## WHAT THE TASK REQUIRES
Exact copies of the records below are needed, free of pictures.

Extracted data entries
Start of Block
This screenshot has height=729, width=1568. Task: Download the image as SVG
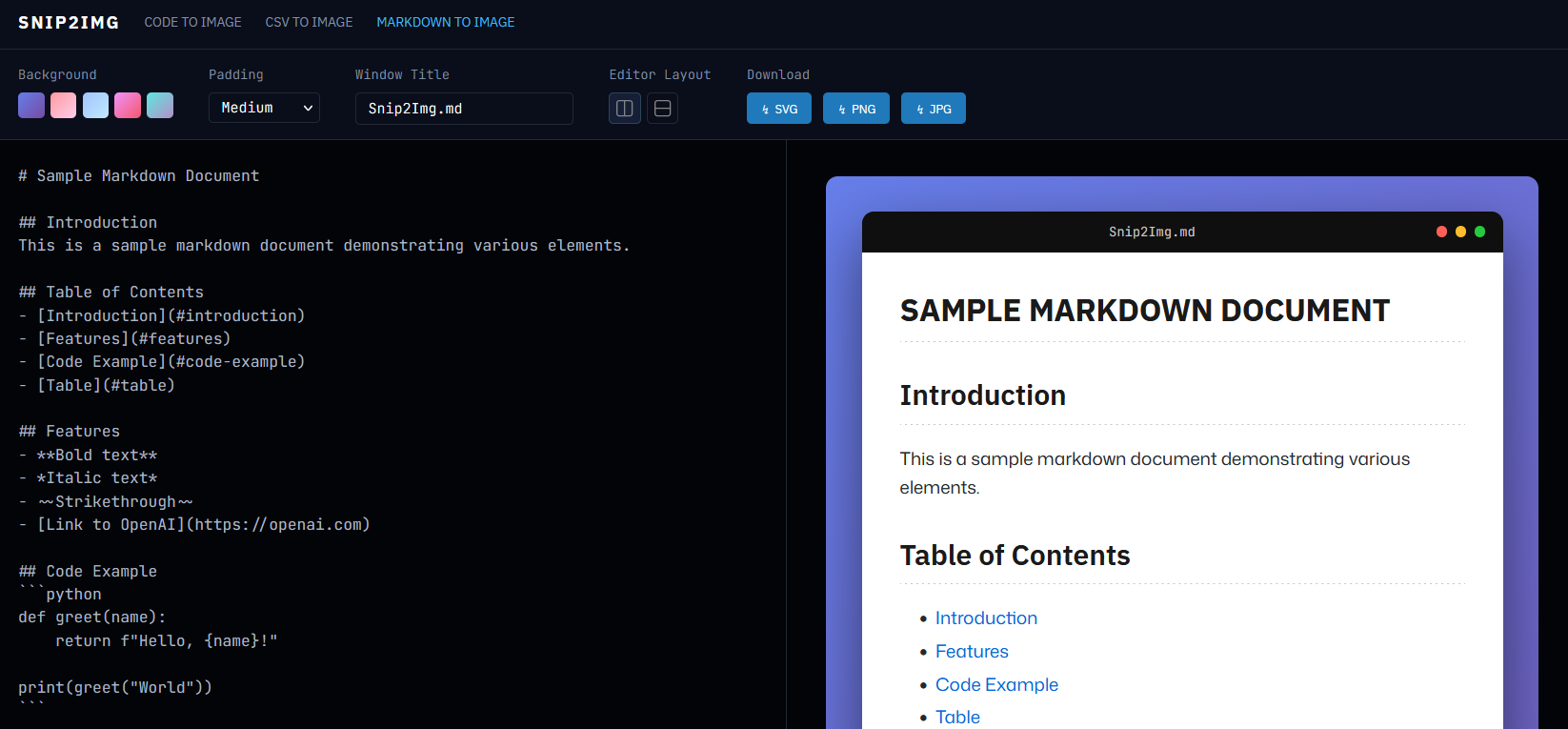(779, 109)
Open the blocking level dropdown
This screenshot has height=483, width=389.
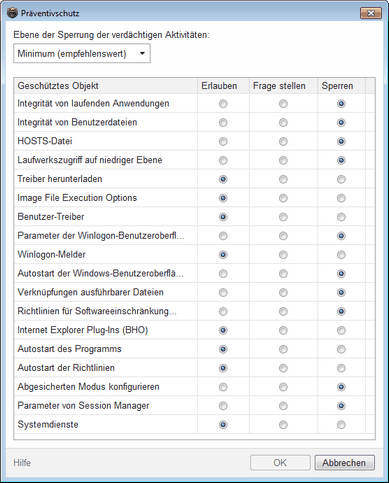[82, 53]
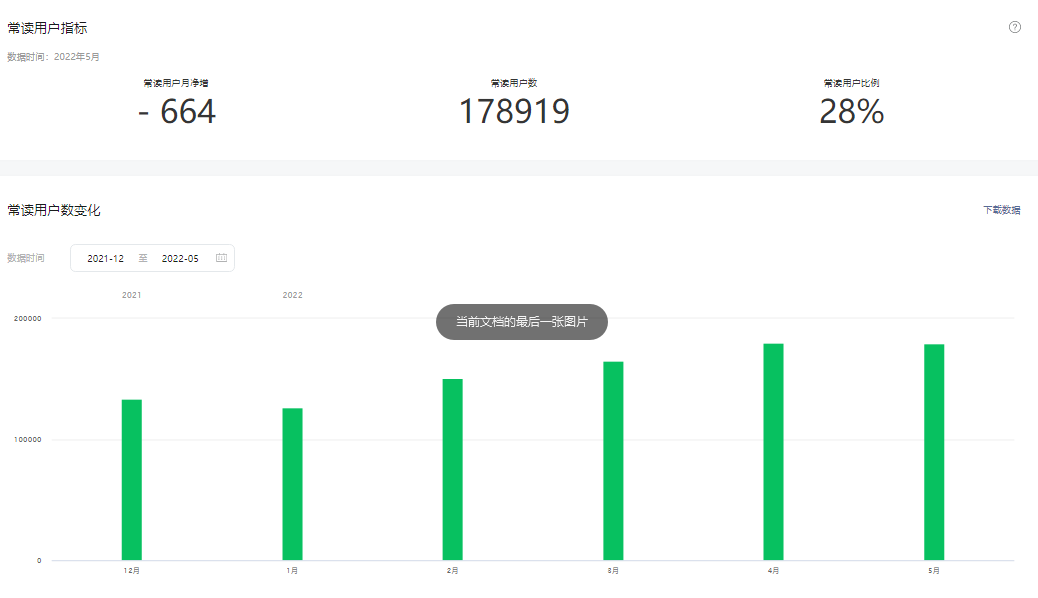Click the 200000 y-axis label

tap(27, 318)
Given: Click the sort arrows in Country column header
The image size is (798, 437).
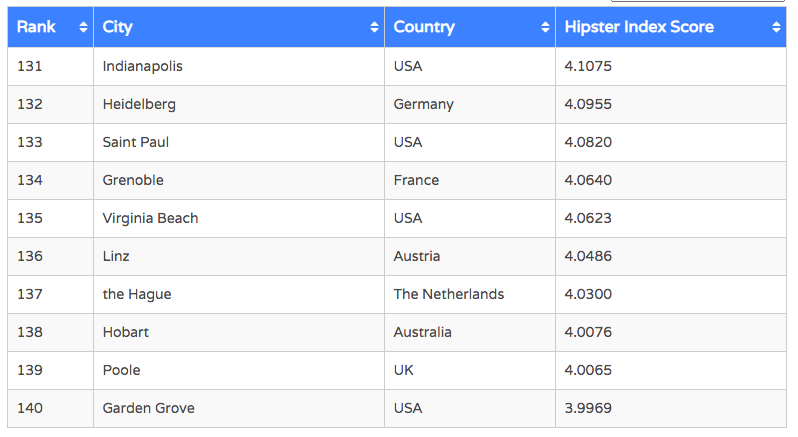Looking at the screenshot, I should click(545, 28).
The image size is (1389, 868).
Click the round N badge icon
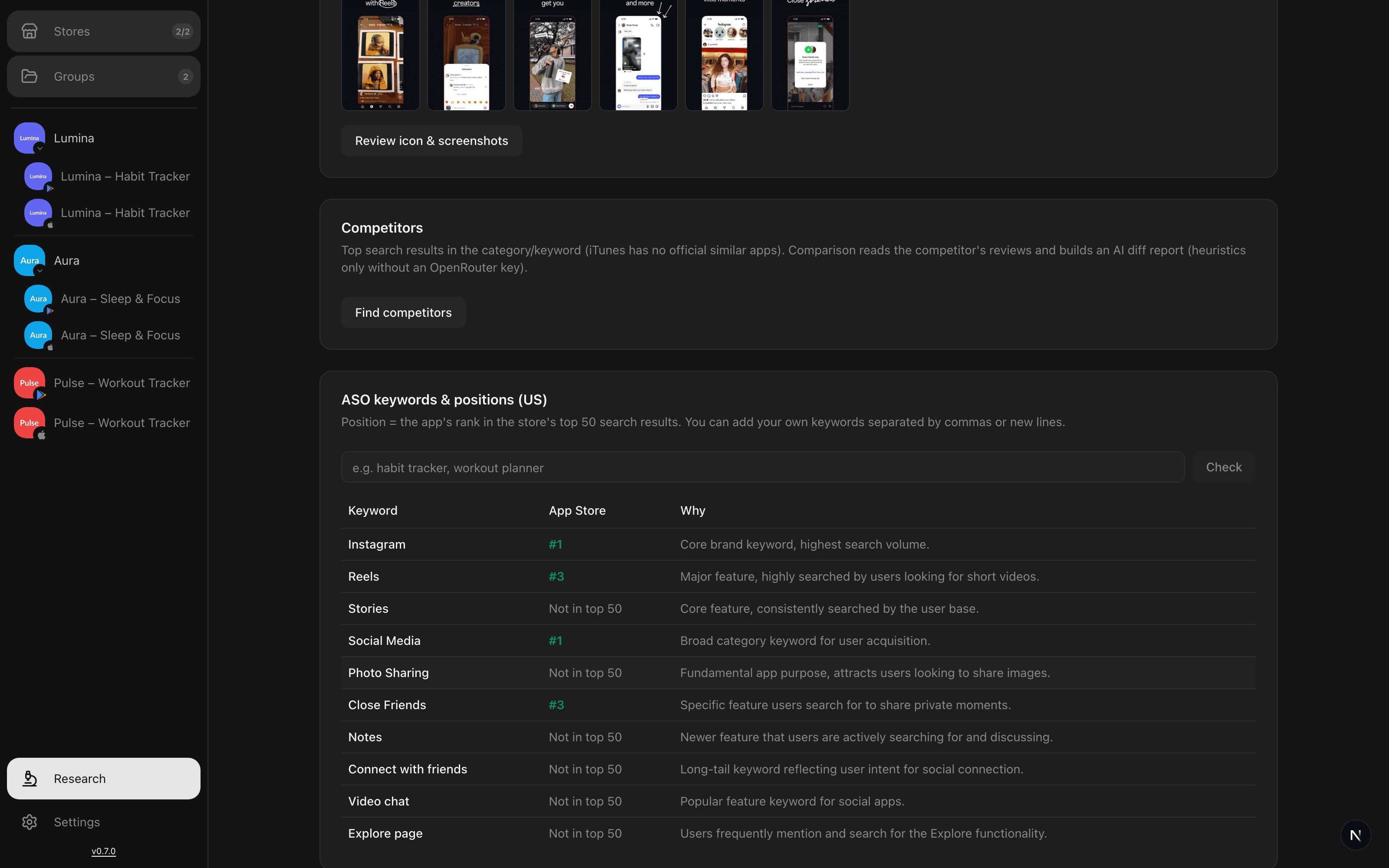pyautogui.click(x=1356, y=835)
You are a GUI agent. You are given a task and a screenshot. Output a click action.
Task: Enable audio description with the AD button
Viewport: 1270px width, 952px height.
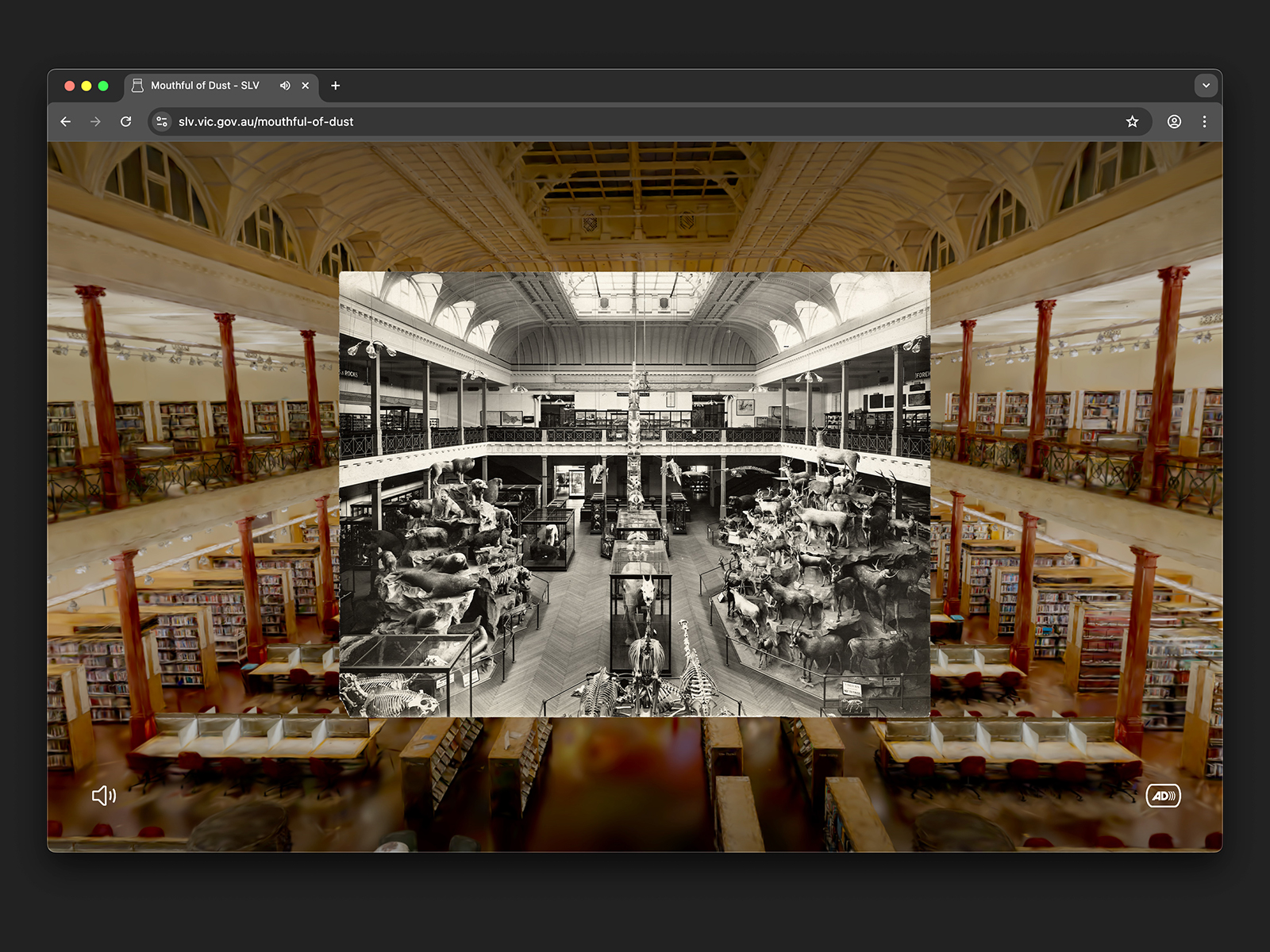click(x=1163, y=796)
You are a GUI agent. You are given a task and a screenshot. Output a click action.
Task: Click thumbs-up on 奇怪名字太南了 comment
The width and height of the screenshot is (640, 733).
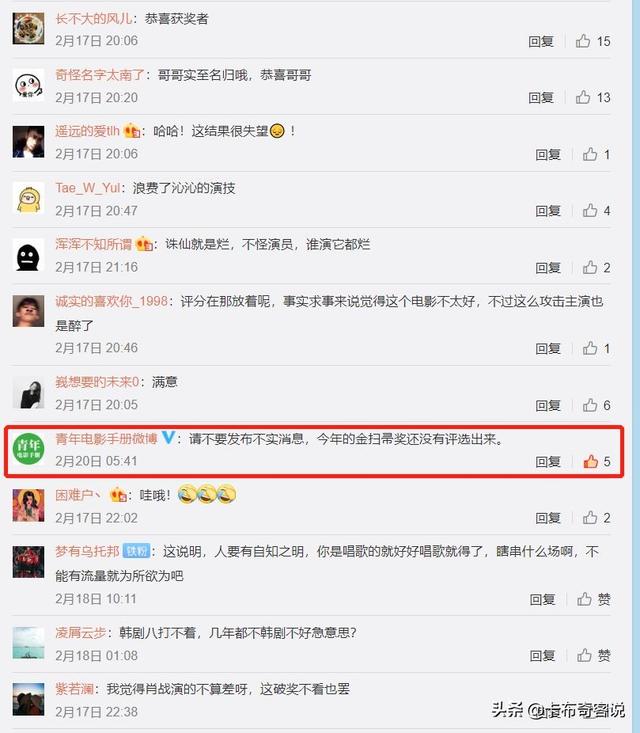582,97
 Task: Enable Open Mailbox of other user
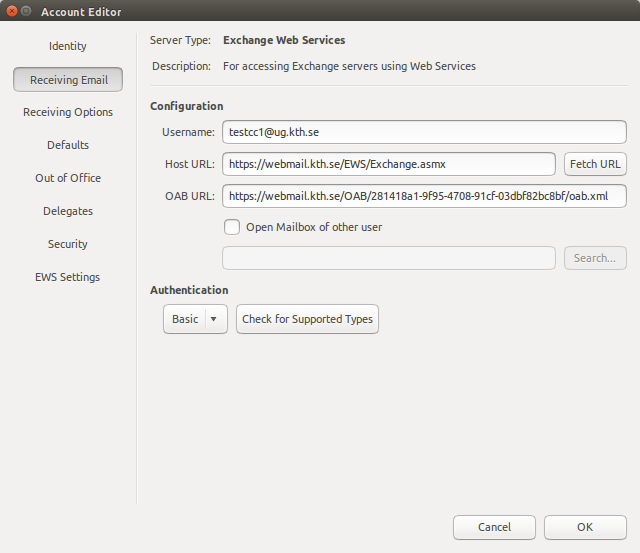[x=232, y=227]
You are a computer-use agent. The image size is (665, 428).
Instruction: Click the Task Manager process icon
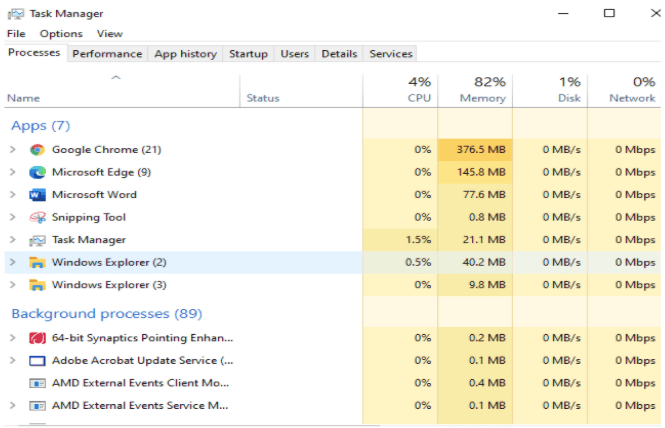(x=37, y=240)
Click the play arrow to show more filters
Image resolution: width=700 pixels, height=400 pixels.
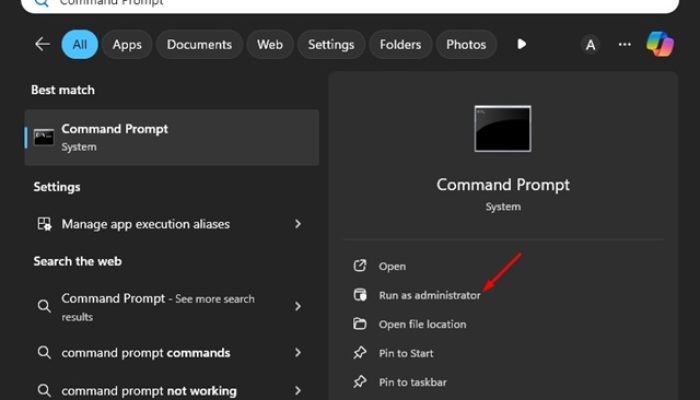point(521,44)
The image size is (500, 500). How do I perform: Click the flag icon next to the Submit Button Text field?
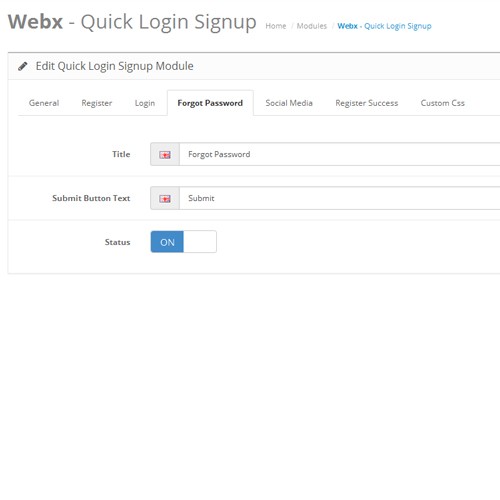(165, 199)
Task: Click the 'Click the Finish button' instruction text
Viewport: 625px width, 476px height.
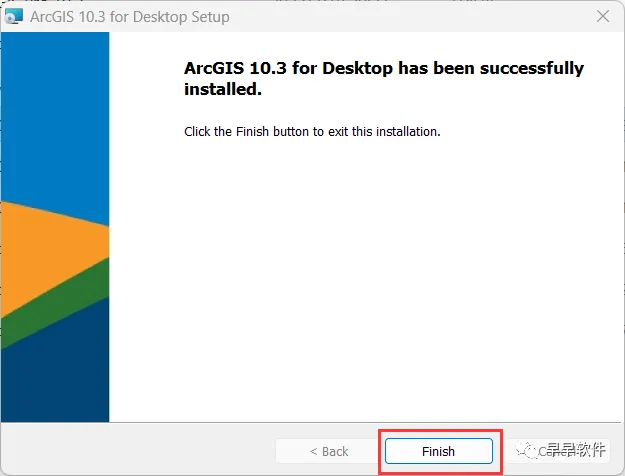Action: 312,132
End of Block
## SOLUTION TO THIS EXERCISE
This screenshot has height=729, width=1568. Task: Download the image as SVG
(779, 109)
Open the blocking level dropdown
This screenshot has height=483, width=389.
[82, 53]
Click the 200000 y-axis label

tap(27, 318)
Given: Click the sort arrows in Country column header
The image size is (798, 437).
Looking at the screenshot, I should click(545, 28).
The image size is (1389, 868).
Click the round N badge icon
pyautogui.click(x=1356, y=835)
You are a GUI agent. You are given a task and a screenshot. Output a click action.
Task: Enable audio description with the AD button
Viewport: 1270px width, 952px height.
click(x=1163, y=796)
You are a GUI agent. You are given a task and a screenshot. Output a click action.
Task: Click thumbs-up on 奇怪名字太南了 comment
The width and height of the screenshot is (640, 733).
582,97
 Task: Enable Open Mailbox of other user
[x=232, y=227]
You are a computer-use agent. The image size is (665, 428).
Instruction: Click the Task Manager process icon
(x=37, y=240)
Click the play arrow to show more filters
Image resolution: width=700 pixels, height=400 pixels.
point(521,44)
The image size is (500, 500). How do I perform: Click the flag icon next to the Submit Button Text field?
(165, 199)
Task: Click the 'Click the Finish button' instruction text
Viewport: 625px width, 476px height.
Action: 312,132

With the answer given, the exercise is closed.